### EXERCISE PROMPT
The lines you need are those holding the word "will"; pull them from the material.

### DATASET ENTRIES
--- START ---

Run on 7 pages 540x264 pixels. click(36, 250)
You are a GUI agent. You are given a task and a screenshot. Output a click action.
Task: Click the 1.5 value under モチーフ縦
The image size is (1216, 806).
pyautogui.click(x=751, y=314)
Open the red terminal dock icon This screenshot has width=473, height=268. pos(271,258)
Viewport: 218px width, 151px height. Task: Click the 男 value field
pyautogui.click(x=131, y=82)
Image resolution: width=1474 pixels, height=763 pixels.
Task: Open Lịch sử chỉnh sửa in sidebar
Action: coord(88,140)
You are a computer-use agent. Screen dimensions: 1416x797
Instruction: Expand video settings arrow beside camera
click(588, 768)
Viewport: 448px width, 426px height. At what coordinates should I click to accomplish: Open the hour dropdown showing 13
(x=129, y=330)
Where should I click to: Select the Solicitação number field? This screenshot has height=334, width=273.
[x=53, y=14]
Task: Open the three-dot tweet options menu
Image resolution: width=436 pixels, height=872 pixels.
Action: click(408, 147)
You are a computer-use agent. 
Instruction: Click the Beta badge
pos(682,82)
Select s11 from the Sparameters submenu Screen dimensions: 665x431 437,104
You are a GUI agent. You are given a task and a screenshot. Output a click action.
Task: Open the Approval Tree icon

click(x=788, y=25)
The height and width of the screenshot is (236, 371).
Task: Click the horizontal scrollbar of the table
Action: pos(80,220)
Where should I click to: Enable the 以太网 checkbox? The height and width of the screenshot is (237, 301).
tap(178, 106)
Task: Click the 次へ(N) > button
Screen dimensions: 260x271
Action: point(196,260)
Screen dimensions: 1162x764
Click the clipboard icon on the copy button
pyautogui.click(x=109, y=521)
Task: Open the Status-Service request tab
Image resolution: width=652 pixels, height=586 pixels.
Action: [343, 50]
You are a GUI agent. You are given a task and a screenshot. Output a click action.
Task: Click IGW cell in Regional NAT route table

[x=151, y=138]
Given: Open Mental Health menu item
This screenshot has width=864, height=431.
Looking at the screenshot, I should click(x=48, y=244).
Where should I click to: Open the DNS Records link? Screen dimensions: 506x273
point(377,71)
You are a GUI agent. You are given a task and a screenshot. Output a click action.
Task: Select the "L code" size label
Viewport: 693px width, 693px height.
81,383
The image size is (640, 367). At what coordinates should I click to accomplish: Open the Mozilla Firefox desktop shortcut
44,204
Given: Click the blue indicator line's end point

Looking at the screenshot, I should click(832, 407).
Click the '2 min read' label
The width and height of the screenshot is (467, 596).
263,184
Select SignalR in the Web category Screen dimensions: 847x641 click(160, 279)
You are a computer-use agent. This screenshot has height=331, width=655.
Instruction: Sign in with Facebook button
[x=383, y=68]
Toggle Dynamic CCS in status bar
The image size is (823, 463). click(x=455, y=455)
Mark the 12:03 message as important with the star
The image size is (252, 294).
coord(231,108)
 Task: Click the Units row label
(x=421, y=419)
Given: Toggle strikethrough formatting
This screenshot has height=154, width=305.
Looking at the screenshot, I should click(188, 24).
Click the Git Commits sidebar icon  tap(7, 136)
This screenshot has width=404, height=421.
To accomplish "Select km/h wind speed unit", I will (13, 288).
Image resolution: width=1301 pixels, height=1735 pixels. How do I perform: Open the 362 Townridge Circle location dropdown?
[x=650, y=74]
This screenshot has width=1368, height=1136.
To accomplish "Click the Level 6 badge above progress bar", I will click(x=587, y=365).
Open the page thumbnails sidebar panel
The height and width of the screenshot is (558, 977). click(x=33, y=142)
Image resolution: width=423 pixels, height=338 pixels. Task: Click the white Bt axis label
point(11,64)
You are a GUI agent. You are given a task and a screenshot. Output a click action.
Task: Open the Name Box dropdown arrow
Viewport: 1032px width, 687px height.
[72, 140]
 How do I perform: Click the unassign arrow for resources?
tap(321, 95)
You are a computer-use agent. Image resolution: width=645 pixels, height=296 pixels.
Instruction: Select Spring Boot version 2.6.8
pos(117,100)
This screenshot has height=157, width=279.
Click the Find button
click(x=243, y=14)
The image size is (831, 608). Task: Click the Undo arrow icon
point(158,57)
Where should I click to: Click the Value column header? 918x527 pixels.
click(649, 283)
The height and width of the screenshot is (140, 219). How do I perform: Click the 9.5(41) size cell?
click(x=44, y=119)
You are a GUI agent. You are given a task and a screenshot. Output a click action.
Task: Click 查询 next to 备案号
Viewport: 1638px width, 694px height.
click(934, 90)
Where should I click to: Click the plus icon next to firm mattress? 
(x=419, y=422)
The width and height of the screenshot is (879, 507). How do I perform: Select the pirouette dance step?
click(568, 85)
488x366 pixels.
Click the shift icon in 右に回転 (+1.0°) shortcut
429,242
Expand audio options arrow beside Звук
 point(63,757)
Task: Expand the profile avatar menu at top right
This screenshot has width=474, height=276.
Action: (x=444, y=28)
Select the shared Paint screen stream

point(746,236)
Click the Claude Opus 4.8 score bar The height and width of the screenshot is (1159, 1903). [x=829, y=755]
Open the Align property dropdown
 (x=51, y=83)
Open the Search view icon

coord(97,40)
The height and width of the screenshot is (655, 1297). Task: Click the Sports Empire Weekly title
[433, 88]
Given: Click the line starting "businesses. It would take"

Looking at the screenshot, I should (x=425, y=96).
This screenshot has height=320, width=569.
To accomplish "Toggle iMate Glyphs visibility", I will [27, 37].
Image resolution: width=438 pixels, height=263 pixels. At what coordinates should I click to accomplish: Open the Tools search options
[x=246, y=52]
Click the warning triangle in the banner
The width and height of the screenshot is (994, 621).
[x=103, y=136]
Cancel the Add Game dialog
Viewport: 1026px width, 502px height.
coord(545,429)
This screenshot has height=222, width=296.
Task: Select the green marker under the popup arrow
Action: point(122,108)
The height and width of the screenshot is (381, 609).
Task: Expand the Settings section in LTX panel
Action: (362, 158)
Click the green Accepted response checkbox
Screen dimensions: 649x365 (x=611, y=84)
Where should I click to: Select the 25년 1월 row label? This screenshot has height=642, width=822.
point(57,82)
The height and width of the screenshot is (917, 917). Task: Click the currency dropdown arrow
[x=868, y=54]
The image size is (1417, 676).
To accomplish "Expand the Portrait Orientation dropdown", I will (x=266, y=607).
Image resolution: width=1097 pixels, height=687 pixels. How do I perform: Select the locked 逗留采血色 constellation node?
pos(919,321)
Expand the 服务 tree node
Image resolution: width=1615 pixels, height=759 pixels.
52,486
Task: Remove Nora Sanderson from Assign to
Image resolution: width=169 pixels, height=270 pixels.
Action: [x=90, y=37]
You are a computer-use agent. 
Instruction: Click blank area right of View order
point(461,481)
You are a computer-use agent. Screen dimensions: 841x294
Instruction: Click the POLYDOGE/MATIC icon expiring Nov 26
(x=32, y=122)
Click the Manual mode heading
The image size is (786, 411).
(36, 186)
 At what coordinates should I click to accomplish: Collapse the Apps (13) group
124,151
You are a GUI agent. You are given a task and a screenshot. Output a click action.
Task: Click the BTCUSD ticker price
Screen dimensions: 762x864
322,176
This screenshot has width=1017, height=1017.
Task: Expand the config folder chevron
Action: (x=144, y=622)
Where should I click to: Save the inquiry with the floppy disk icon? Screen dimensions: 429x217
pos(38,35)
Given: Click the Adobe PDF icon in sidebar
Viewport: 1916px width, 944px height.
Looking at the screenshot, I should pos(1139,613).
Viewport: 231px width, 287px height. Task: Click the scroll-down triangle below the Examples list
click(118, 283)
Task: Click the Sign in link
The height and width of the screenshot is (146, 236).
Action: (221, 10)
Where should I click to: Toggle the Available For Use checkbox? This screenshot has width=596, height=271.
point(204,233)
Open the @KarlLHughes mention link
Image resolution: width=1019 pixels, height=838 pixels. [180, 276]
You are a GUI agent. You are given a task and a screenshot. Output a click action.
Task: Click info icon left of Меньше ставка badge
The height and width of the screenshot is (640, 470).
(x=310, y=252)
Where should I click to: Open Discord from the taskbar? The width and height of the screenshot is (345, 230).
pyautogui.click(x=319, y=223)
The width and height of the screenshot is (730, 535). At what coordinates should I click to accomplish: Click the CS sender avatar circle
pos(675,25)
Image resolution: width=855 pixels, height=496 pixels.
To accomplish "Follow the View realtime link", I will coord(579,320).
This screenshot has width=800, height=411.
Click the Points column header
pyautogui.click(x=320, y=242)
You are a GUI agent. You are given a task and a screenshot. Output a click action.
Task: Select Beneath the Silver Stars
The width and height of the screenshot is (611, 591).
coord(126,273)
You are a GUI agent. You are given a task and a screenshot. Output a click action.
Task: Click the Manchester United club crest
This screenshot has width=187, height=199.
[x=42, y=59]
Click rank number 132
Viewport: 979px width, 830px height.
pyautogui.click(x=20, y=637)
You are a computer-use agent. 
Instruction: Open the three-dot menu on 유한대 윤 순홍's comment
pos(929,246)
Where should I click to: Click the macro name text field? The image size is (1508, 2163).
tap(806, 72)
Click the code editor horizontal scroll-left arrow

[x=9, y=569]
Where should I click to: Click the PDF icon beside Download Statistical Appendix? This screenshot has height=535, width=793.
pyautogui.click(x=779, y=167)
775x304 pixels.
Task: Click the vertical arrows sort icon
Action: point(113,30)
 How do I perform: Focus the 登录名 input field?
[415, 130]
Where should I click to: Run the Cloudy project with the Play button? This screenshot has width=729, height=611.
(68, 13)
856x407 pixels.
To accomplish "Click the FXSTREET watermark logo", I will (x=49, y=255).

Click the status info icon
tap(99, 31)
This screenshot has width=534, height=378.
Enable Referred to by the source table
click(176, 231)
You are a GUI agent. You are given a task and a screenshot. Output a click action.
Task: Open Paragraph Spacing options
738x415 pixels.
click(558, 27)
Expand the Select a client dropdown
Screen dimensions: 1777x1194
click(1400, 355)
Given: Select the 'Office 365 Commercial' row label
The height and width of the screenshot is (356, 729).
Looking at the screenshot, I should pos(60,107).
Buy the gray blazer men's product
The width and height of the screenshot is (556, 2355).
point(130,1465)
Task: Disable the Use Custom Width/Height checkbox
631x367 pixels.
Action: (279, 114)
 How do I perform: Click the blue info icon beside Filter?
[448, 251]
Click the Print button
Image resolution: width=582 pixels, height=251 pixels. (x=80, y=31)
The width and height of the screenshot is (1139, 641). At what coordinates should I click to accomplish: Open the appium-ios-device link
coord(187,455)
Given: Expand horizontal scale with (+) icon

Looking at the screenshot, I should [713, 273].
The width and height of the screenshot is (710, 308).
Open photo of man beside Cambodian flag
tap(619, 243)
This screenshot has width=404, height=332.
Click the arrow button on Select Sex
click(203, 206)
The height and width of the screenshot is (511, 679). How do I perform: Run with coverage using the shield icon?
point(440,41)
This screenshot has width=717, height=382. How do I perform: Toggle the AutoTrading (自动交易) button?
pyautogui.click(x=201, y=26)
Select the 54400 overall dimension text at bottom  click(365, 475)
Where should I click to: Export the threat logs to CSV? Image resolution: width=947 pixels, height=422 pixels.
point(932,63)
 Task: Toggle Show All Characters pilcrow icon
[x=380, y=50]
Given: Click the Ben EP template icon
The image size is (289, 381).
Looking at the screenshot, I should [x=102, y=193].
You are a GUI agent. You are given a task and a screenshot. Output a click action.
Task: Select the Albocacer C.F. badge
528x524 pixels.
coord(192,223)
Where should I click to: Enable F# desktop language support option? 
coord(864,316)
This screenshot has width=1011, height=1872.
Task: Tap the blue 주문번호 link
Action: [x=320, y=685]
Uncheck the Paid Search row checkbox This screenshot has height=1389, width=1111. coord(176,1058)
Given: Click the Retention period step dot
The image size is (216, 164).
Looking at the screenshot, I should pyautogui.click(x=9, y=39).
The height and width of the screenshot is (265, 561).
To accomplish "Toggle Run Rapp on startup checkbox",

--- END ---

### ANSWER SPACE
To accomplish "Select km/h wind speed unit", I will (13, 288).
To accomplish "Click the Level 6 badge above progress bar", I will click(x=587, y=365).
To accomplish "Toggle iMate Glyphs visibility", I will [27, 37].
To accomplish "Expand the Portrait Orientation dropdown", I will (x=266, y=607).
To accomplish "Follow the View realtime link", I will coord(579,320).
To accomplish "Click the FXSTREET watermark logo", I will (x=49, y=255).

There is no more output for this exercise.